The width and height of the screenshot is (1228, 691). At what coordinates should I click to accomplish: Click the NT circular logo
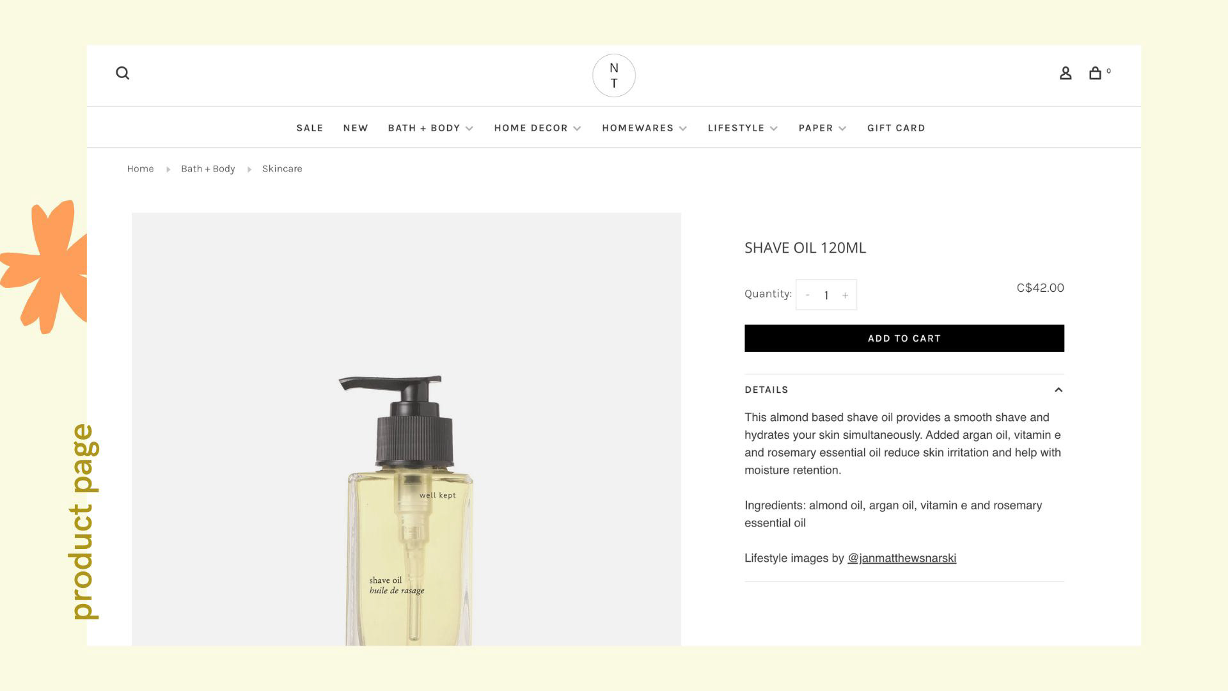pos(614,75)
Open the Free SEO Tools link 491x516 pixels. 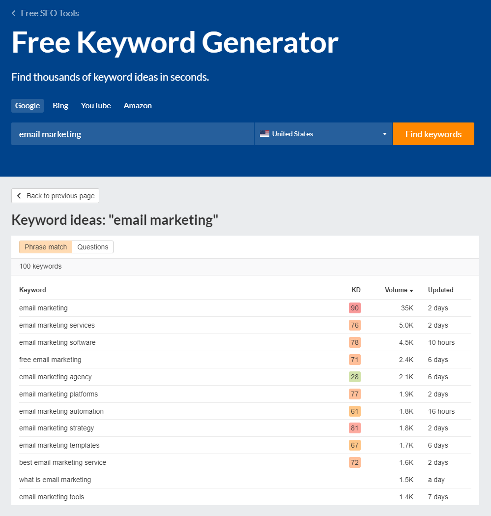coord(49,13)
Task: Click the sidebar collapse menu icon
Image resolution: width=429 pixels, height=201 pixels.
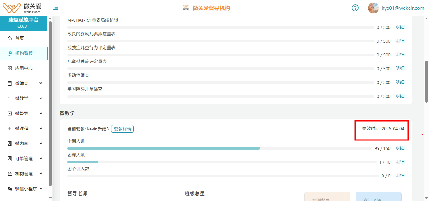Action: 56,8
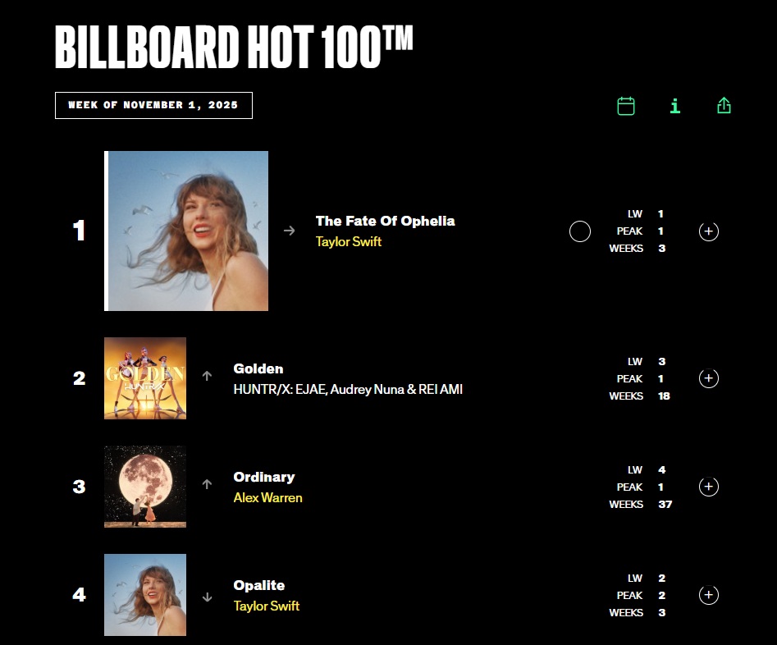Click the green info icon
The width and height of the screenshot is (777, 645).
[x=675, y=106]
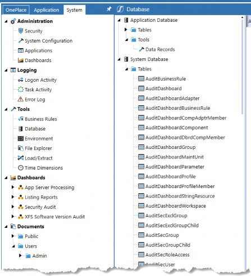
Task: Select the Task Activity spinner icon
Action: (x=21, y=90)
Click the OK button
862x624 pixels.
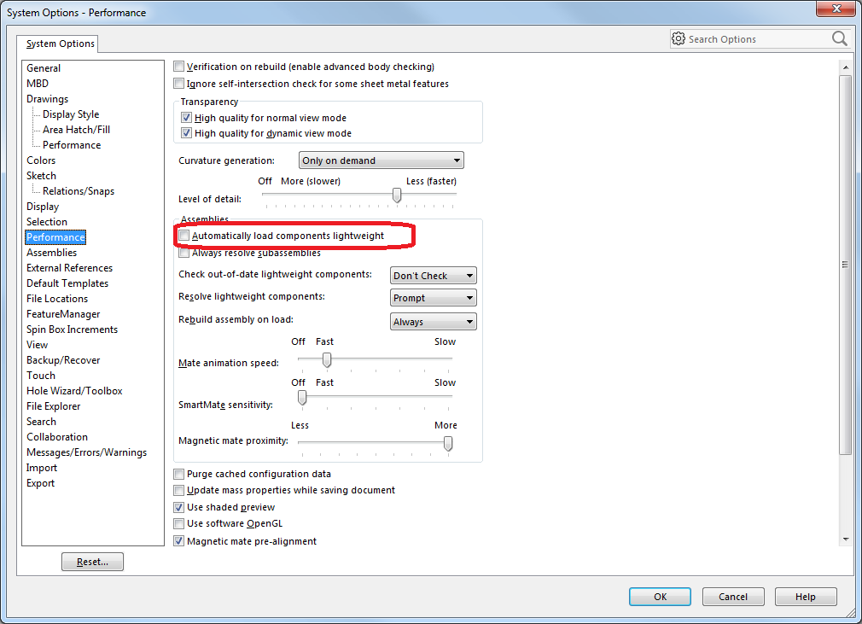point(660,597)
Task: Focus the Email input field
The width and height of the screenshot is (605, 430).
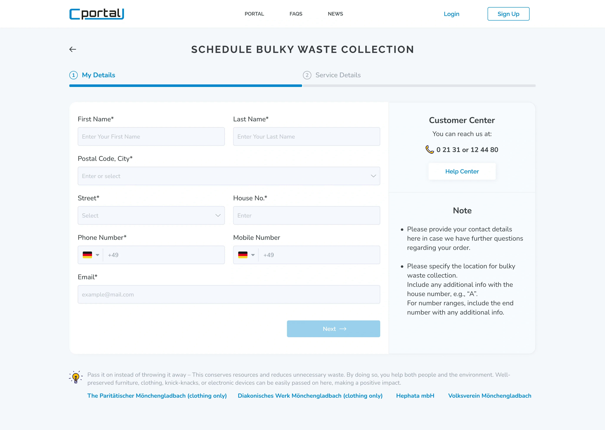Action: (229, 294)
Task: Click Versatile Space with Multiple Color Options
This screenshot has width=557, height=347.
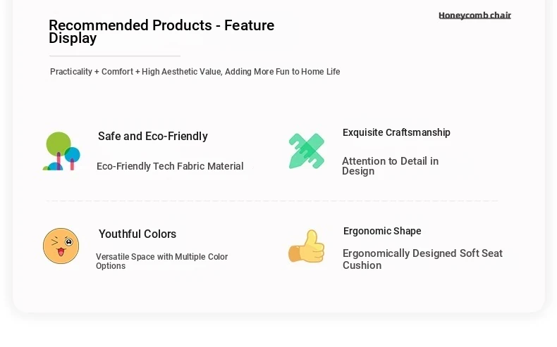Action: pyautogui.click(x=162, y=261)
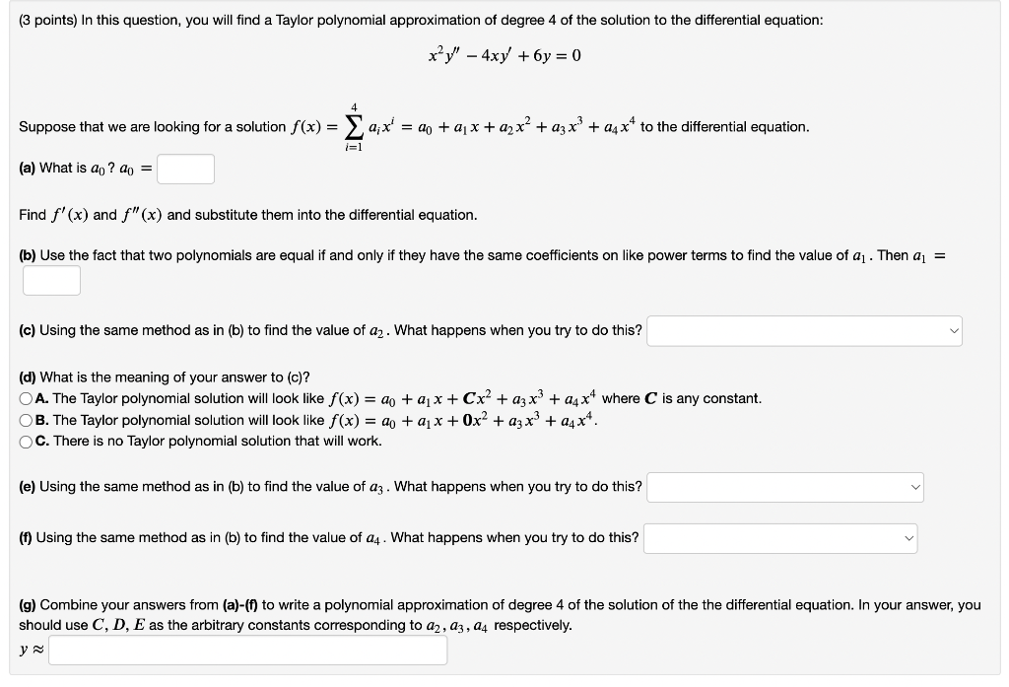Expand the chevron on the (c) selector

coord(952,331)
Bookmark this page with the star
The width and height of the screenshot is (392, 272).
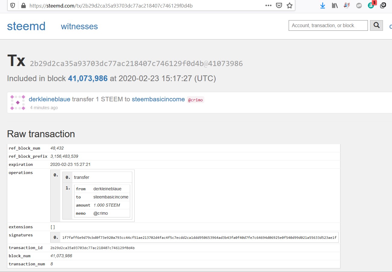[290, 5]
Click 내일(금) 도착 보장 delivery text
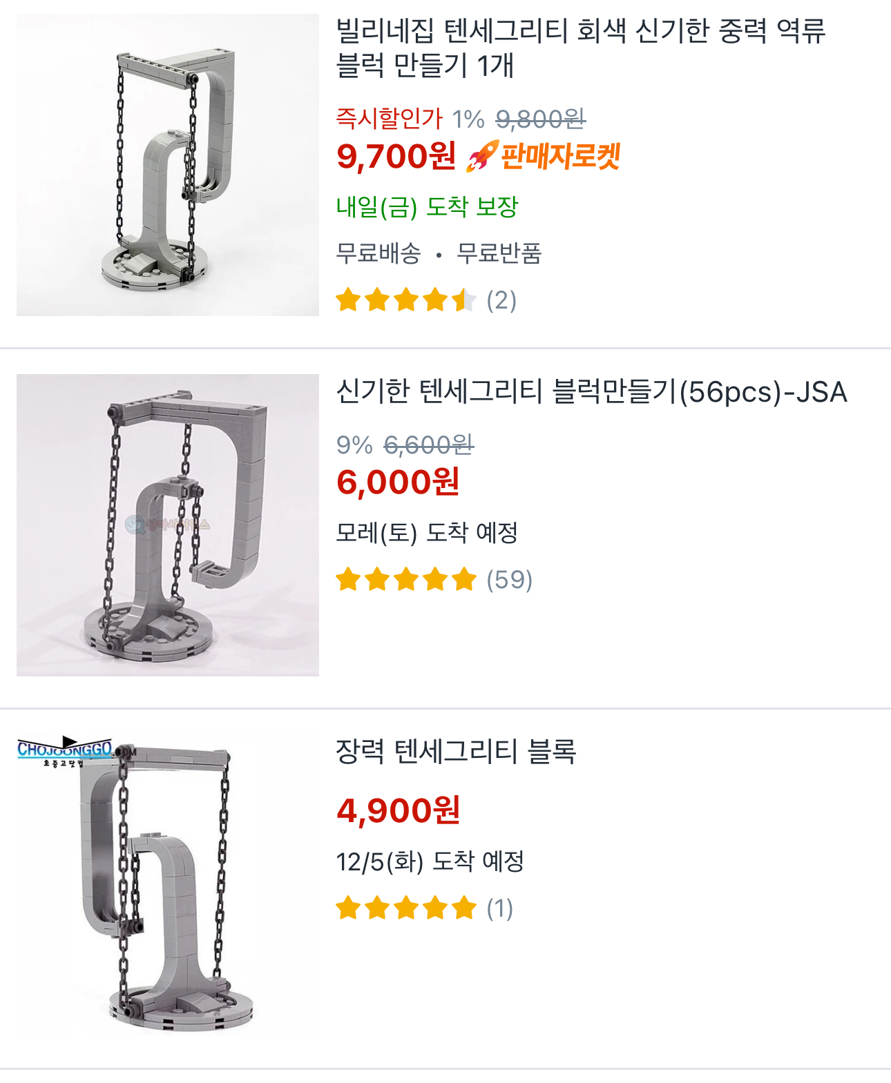Viewport: 891px width, 1083px height. coord(427,206)
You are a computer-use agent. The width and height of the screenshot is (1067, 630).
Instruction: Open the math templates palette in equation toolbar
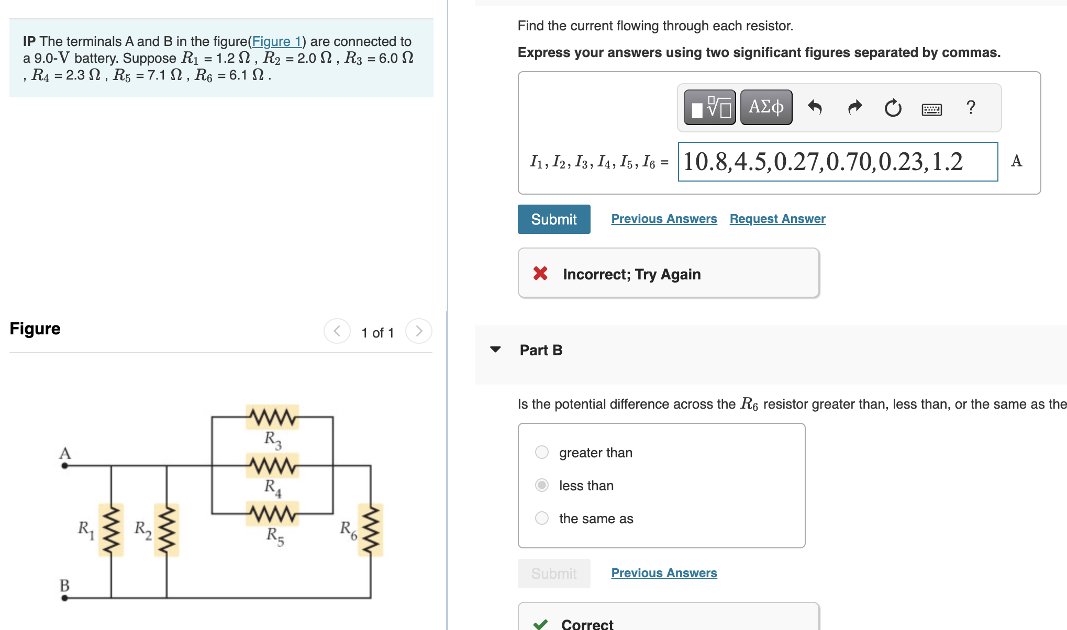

Set task:
Rewrite the material from the line that contains "Bookmark this page with the star" through the end, putting "panel" in place of "palette" and leaving everything else unchanged. Leave the pictures out of your answer.

Exercise output:
Bookmark this page with the star
The width and height of the screenshot is (392, 272).
[290, 5]
Click 내일(금) 도착 보장 delivery text
Viewport: 891px width, 1083px height. coord(427,206)
You are a computer-use agent. The width and height of the screenshot is (1067, 630).
Instruction: Open the math templates panel in equation toolbar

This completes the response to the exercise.